7. Stimulate your let down
Your let down is an involuntary reflex which is stopped by feeling stressed or uncomfortable. The stress of starting work, being away from baby and anxiety of feeling exposed when expressing can make it very difficult to relax whilst you pump at work. It’s important for you to relax whilst you pump. Some suggestions include listening to music, closing your eyes or reading a magazine. You may find that items which remind you of baby will help boost your milk output. Try a photo, small item of clothing which smells like baby, or a video clip on your phone.
8. Safe storage
If you don’t have access to a food safe refrigerator you will need to consider how you will store your expressed milk. A quick guide to storage times:
Room temperature (19-26°C, 66-78°F) for 4-6 hours (3-4hrs if the room is hot)
Cool box (15°C, 59°F) for 24 hours
Refrigerator (0-4°C, 32-39°F) for 3-8 days (ideally within 72hours)
The best solution is to store your milk in a cooler bag with an ice pack. The milk can then be placed into the fridge or freezer when you return home. Remember to label your milk with the date expressed, it can then be rotated and oldest milk used first.
9. Pump hygiene
Depending on what facilities you have at work, it may be easier to clean as you go. This will prevent you having to carry around dirty equipment and then having to do it all after a long day at work. Most works have a microwave available in a staff room. This is ideal for a quick wash of parts and using popping in steam sterilizer bags for a few minutes. This will save you so much time – and probably your sanity!
If you don’t have facilities to clean your pump at work then stock up on large zip lock bags.
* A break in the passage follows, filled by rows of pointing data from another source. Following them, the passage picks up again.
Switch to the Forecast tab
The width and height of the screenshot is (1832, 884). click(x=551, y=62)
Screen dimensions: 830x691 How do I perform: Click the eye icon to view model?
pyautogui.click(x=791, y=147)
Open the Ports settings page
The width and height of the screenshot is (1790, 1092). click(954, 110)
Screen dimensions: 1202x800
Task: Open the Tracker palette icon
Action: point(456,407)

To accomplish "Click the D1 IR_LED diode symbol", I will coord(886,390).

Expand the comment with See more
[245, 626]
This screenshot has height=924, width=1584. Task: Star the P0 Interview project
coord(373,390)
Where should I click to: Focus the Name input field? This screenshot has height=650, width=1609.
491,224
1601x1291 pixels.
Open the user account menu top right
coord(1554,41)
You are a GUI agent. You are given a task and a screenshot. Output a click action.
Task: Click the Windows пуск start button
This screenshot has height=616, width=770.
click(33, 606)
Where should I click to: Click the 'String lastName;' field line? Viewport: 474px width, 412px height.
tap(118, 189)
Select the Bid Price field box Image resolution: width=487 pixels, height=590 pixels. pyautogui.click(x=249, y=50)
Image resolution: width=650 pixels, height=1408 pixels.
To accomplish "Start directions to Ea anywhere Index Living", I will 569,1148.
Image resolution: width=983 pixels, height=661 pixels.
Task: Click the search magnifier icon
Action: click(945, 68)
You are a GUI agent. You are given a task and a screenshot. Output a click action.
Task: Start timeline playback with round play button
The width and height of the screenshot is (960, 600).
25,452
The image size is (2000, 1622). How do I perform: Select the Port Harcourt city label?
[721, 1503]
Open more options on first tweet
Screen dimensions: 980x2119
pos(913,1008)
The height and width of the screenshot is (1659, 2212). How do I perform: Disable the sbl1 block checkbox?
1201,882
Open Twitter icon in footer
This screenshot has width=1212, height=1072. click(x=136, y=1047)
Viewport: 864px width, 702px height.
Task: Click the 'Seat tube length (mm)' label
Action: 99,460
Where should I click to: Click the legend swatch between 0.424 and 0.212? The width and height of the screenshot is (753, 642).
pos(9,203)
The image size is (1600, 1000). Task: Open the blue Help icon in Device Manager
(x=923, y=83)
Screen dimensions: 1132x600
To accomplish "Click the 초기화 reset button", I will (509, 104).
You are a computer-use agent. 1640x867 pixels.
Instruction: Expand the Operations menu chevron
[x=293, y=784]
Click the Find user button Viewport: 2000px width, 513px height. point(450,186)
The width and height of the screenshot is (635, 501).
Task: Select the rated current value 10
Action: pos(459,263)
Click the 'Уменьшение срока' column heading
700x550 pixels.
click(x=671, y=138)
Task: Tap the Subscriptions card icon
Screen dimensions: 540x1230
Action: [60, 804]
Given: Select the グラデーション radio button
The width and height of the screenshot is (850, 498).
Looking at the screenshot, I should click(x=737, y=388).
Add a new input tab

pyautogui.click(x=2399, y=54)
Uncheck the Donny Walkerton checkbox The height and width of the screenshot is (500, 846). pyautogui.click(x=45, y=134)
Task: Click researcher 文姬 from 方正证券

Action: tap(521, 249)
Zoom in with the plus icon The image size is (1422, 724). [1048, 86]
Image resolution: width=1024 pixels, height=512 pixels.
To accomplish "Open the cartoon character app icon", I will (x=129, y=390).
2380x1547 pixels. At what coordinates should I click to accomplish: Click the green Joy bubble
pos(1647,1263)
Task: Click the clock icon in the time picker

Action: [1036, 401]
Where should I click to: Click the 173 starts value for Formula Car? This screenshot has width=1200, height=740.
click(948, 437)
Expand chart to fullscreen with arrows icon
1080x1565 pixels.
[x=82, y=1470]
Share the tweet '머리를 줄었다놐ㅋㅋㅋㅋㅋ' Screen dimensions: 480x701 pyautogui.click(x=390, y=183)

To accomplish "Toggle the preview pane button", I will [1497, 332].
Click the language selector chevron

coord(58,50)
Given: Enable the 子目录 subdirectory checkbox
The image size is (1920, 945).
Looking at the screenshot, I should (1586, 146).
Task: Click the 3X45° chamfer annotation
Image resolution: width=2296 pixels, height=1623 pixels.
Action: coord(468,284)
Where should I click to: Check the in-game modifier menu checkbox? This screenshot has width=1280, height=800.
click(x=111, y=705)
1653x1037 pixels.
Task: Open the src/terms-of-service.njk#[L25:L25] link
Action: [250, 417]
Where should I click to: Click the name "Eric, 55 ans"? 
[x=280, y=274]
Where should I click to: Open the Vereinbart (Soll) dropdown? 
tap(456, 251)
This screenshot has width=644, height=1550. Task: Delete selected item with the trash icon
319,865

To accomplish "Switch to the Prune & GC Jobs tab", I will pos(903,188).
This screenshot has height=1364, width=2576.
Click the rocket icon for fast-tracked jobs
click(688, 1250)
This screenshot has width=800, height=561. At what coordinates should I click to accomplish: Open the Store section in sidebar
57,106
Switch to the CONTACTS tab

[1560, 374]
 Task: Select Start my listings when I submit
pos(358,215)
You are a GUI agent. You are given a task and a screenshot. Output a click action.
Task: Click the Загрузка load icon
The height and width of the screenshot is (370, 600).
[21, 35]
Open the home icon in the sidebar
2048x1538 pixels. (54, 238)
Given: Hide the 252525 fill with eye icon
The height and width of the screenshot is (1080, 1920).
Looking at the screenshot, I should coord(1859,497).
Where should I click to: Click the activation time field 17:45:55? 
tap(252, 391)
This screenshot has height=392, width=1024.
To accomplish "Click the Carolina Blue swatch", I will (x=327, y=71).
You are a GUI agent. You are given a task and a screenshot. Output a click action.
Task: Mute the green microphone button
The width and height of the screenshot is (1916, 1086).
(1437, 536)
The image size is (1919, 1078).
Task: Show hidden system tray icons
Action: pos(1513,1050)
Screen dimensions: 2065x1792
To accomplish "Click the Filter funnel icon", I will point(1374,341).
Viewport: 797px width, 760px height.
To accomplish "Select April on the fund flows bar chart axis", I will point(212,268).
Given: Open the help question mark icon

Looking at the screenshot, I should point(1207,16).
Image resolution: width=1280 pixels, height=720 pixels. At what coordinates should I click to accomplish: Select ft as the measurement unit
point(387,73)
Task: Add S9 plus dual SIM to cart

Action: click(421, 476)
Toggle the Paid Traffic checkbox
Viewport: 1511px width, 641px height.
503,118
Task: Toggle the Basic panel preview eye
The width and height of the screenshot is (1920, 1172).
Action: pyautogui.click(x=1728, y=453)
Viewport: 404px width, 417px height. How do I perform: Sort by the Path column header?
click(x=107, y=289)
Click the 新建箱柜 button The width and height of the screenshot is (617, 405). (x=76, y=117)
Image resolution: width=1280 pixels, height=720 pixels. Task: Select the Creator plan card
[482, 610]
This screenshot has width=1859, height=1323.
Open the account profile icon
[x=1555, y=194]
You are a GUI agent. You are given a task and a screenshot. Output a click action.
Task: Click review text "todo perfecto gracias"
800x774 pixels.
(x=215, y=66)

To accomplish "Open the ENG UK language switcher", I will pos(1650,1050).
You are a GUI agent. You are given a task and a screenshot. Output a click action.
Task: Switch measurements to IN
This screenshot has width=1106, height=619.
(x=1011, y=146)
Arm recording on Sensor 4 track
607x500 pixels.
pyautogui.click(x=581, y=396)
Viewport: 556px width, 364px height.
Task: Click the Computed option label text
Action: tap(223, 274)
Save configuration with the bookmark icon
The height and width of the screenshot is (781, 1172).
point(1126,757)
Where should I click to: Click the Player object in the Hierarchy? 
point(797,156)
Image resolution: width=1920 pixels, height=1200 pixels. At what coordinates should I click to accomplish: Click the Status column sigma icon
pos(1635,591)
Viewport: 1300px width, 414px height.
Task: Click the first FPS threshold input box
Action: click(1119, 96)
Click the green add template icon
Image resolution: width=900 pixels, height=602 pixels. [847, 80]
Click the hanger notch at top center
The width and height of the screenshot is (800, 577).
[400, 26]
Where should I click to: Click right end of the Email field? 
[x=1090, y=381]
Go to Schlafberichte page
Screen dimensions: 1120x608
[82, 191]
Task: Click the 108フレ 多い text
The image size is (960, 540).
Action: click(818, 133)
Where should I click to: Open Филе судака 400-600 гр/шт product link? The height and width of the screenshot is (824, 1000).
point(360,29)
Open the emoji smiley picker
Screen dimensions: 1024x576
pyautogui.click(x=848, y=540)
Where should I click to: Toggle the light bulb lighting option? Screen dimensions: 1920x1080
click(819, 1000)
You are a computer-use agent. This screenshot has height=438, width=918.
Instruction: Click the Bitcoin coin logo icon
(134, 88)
These will help store and separate dirty pump parts from your clean equipment as you pump through the day.
10. Hydration and nutrition
You probably already know from breastfeeding that you get extremely thirsty during a session. This applies to expressing too, so make sure you always have a bottle of water at hand when you pump. Your body is working hard to make your milk and you need to replace those calories with regular meals. If that’s not possible try healthy snacks little and often. Nibbling on fruit, cheese, nuts and wholegrain crackers whilst expressing will help give you the energy to work and express without flagging.